Charles L. Longbottom and Nancy Sue Chapman v. Roy Ralph Swaby, a Minor, by His Next Friend, Harold F. Edwards

397 F.2d 45
CourtCourt of Appeals for the Fifth Circuit
DecidedAugust 14, 1968
Docket23987
StatusPublished
Cited by44 cases

This text of 397 F.2d 45 (Charles L. Longbottom and Nancy Sue Chapman v. Roy Ralph Swaby, a Minor, by His Next Friend, Harold F. Edwards) is published on Counsel Stack Legal Research, covering Court of Appeals for the Fifth Circuit primary law. Counsel Stack provides free access to over 12 million legal documents including statutes, case law, regulations, and constitutions.

Bluebook
Charles L. Longbottom and Nancy Sue Chapman v. Roy Ralph Swaby, a Minor, by His Next Friend, Harold F. Edwards, 397 F.2d 45 (5th Cir. 1968).

Opinion

*47 GODBOLD, Circuit Judge:

Altimont Swaby, a citizen of Jamaica, was killed when struck by an automobile in Florida a few days after he arrived in this country to work as a farm laborer. This suit was filed under the Florida Wrongful Death Statute 1 by five appellees alleging that they are decedent’s minor children and their father left no surviving widow. The defendants-appellants are the owner of the automobile and his daughter, who was operating it.

There was a jury verdict for the plaintiffs for $5,000.

The major questions on this appeal are: (1) Did the district court err in allowing plaintiffs to amend their complaint to conform to the proof, after the Statute of Limitations had run, to change the description of the plaintiffs from that of minor children of decedent to that of dependents. (2) Whether the trial court erroneously charged on last clear chance.

I

Section 768.02 of the Florida Statutes, F.S.A. describes the availability of the cause of action for wrongful death to various classifications of persons in a described order of preference. 2 The non-existence of persons in a class with higher preference is viewed as substantive to a plaintiff’s cause of action and must be alleged and proved. 3

The minor plaintiffs, ages two to seven when suit was filed, are the children of decedent and Rosetta Nevins, but without benefit of marriage. The original complaint named them as plaintiffs in their capacities as children of decedent. The appellants assert that as a matter of Florida law an illegitimate child is not a “minor child,” and illegitimate children not “children,” within the meaning of § 768.02. We resist the temptation of predicting what the Florida Supreme Court would do if faced with the issue, 3a for we conclude that ■the trial court did not err in allowing the post-trial amendment which described the plaintiffs in their capacities as dependents of decedent and negatived the existence of a surviving widow and surviving legitimate minor children, and we are also of the opinion that the evidence of dependency of these children and of non-existence of a widow and of legitimate children was sufficient.
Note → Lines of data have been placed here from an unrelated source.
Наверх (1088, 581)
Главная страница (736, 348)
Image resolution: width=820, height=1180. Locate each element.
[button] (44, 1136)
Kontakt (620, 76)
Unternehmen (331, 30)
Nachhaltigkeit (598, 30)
*48 Allowance of the amendment and relation back is questioned by appellants on two theories, change in cause of action and change in identity of parties plaintiff. Insofar as the cause of action is concerned Fed.R.Civ.P. 15(c) provides for relation back when the claim asserted in the amended complaint “arose out of the conduct, transaction, or occurrence set forth * * * in the original pleading.” The purpose of the rule is accomplished if the initial complaint gives the defendant fair notice that litigation is arising out of a specific factual situation. This court is committed to the principle of giving Rule 15 “not lip service merely but full fealty,” 4 and that leave to amend should be given freely when justice requires. 5 We are not Erie-bound in derogation of our own rules and policies by the state court .characterization that the nonexistence of persons in a higher classification under § 768.02 is substantive. In Copeland this court rejected the contention of defendant that a 15(c) amendment was not allowable because new matter alleged ■set up a new cause of action which but for 15(c) would be barred by limitation, ■commenting, “This is to misapprehend the purpose and effect, and to misapply, subdivision (e) of the rule [15].” Under Copeland the appropriate procedure was held to be to consider the amendment against the claim of limitations in accordance with whether the amended claim met the “conduct, transaction or occurrence” test. In United States v. Johnson, 288 F.2d 40 (5th Cir.1961) this court allowed an amendment after the statutory period had run even though it completely changed the legal theory of •plaintiff’s claim. The federal rules shift •the emphasis from state theories of law .as to cause of action to the specified conduct of the defendant upon which plaintiff relies to enforce his claim. 3 Moore, Federal Practice § 15.15 [3], at 1023 (1967). There can be no good faith contention that the conduct, transaction or occurrence test is not met in this case.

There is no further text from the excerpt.